■ **Directions for this task**: Return the data verbatim, without pictures.
===============
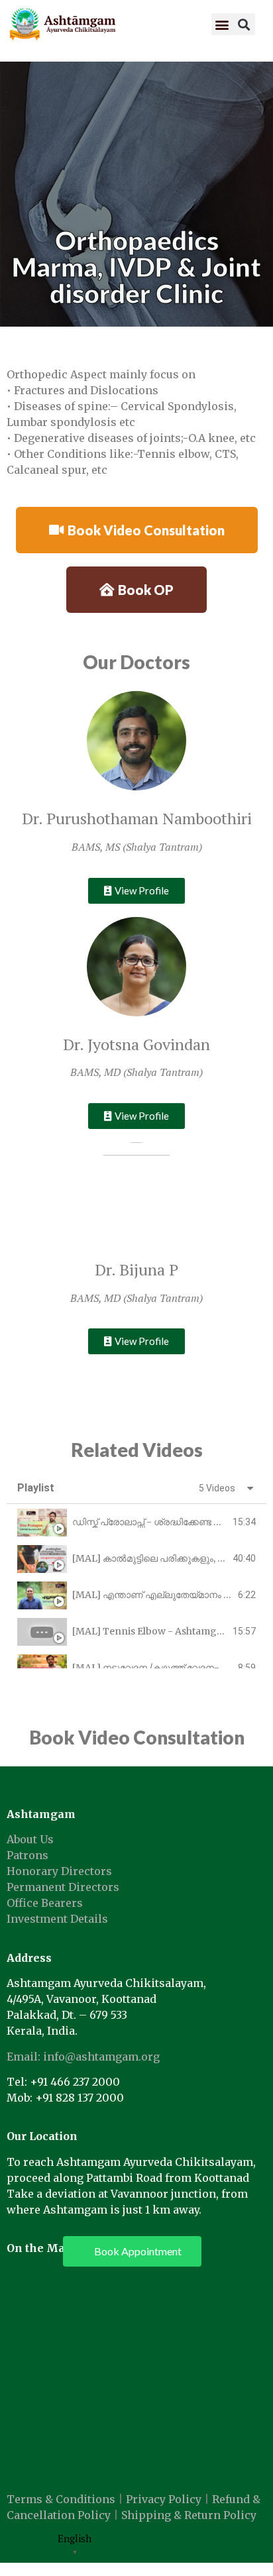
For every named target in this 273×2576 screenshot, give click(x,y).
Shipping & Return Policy (188, 2515)
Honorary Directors (59, 1871)
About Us (30, 1839)
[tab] (136, 1522)
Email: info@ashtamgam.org (83, 2056)
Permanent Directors (63, 1887)
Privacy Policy (163, 2499)
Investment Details (57, 1918)
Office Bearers (45, 1902)
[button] (222, 24)
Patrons (27, 1855)
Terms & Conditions (61, 2499)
===============
■ **Answer section**:
For every named target in this 273×2576 screenshot, give click(x,y).
Shipping & Return Policy (188, 2515)
Honorary Directors (59, 1871)
About Us (30, 1839)
[tab] (136, 1522)
Email: info@ashtamgam.org (83, 2056)
Permanent Directors (63, 1887)
Privacy Policy (163, 2499)
Investment Details (57, 1918)
Office Bearers (45, 1902)
[button] (222, 24)
Patrons (27, 1855)
Terms & Conditions (61, 2499)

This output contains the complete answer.